:: Exercise goal ::
Please set down, unchanged, each line from the one with "Where should I" to the final line of the data below, both included. Drop the pictures.

==== Exercise materials

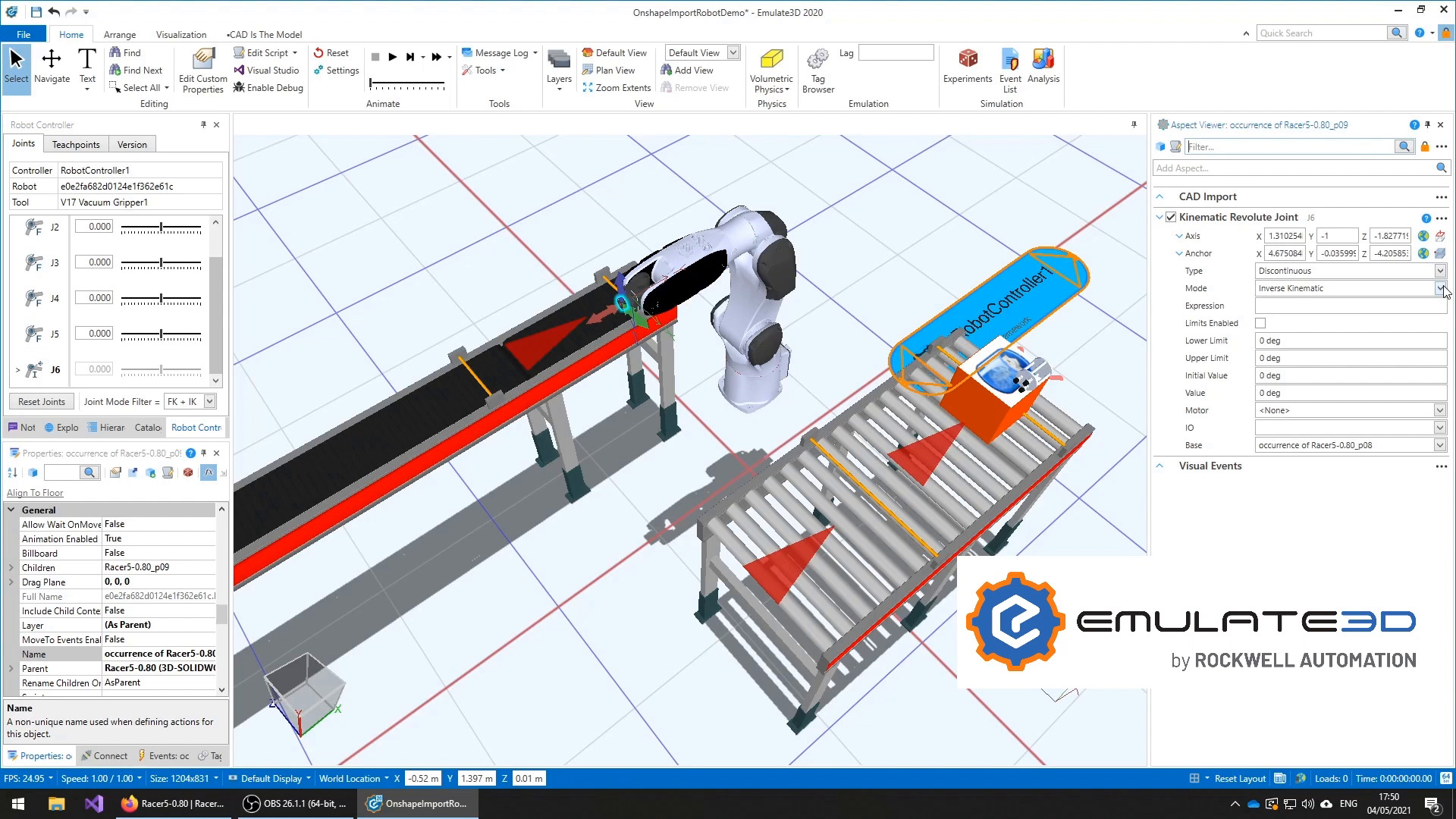Click the Align To Floor link
Screen dimensions: 1456x819
[x=35, y=493]
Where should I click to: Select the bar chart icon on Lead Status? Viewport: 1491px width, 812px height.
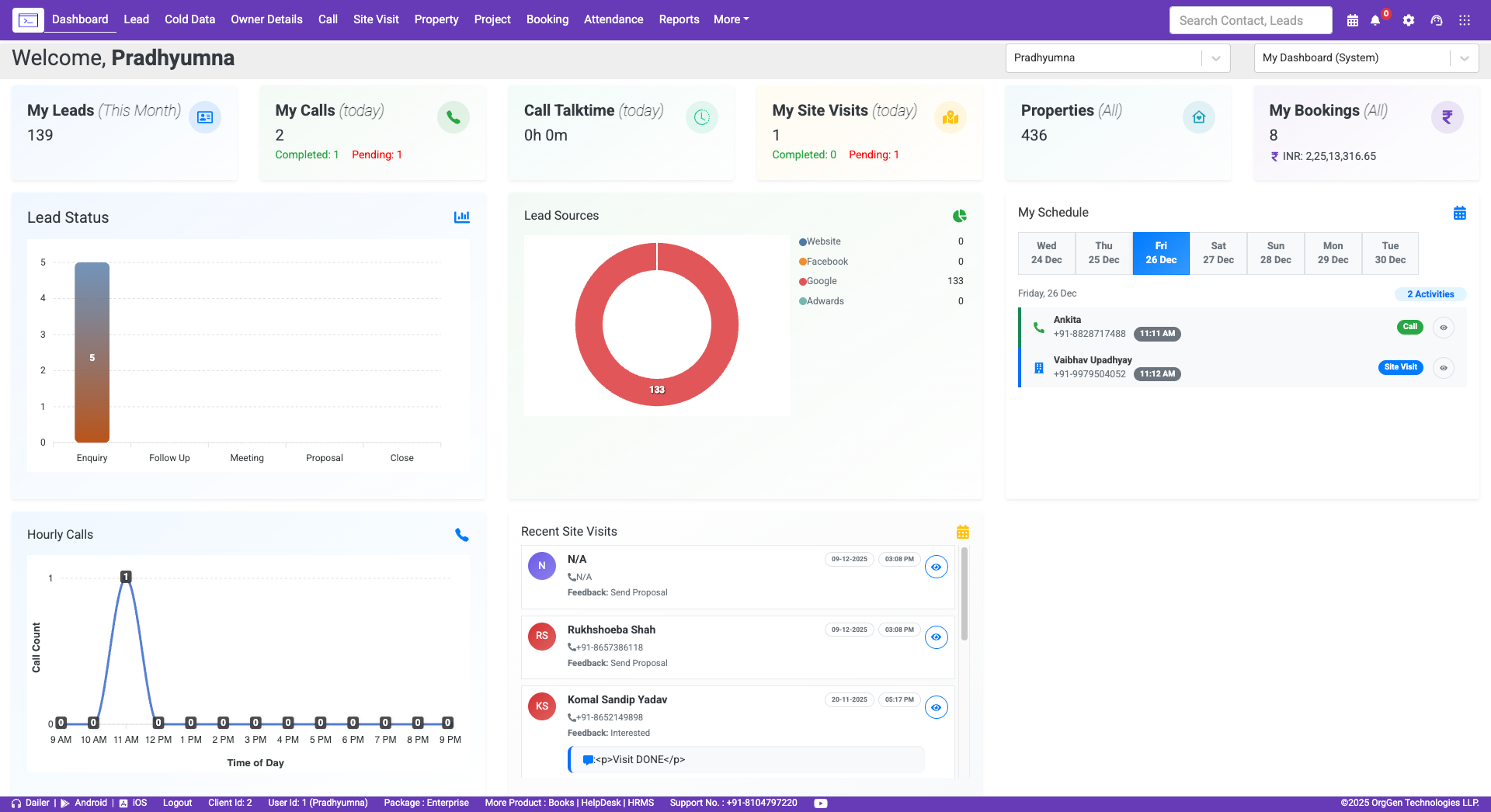point(462,217)
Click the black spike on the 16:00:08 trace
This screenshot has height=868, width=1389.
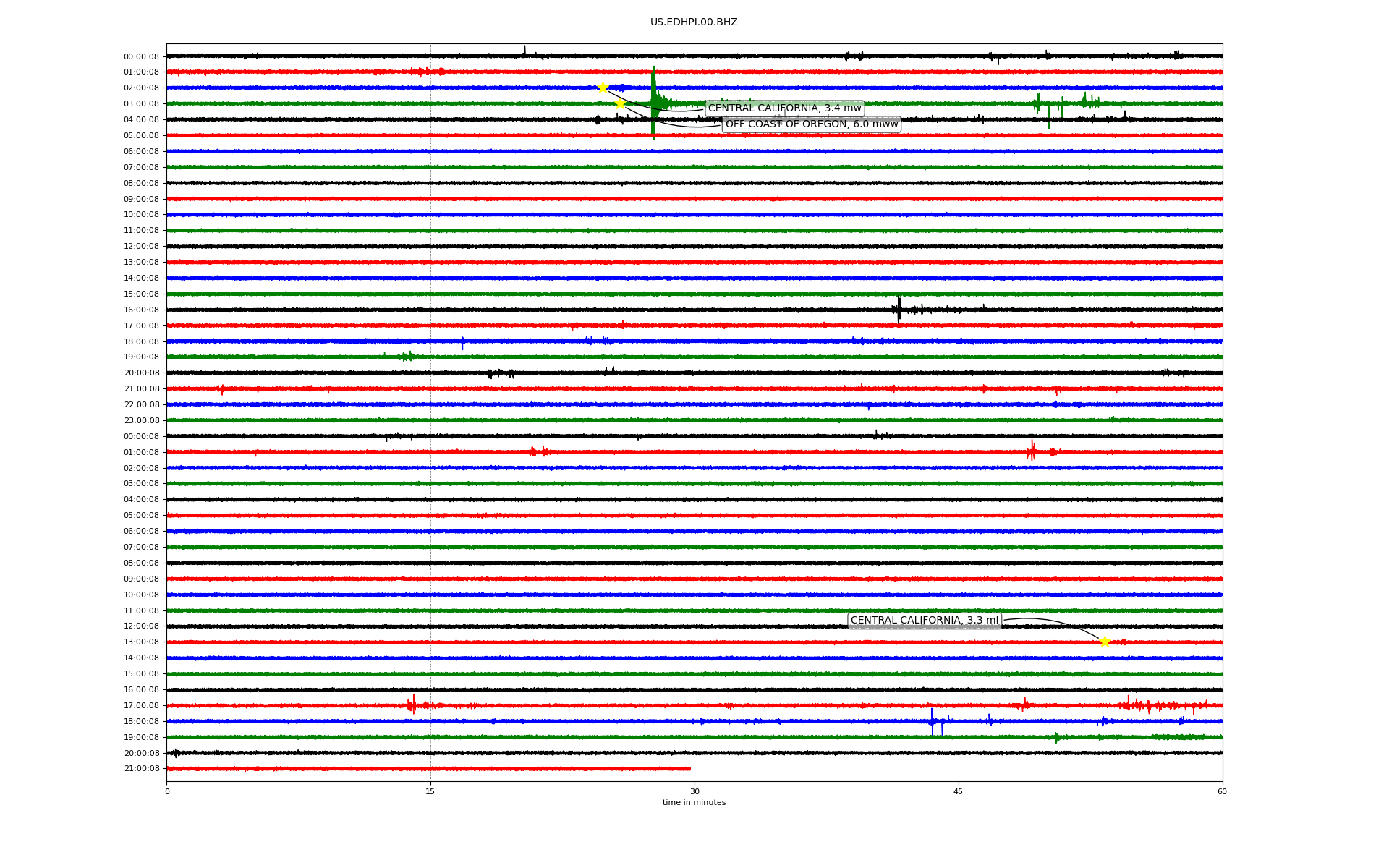(899, 309)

========

:: Task answer ::
Where should I click to: Select the bar chart icon on Lead Status? Viewport: 1491px width, 812px height.
point(462,217)
Click the black spike on the 16:00:08 trace
This screenshot has height=868, width=1389.
(899, 309)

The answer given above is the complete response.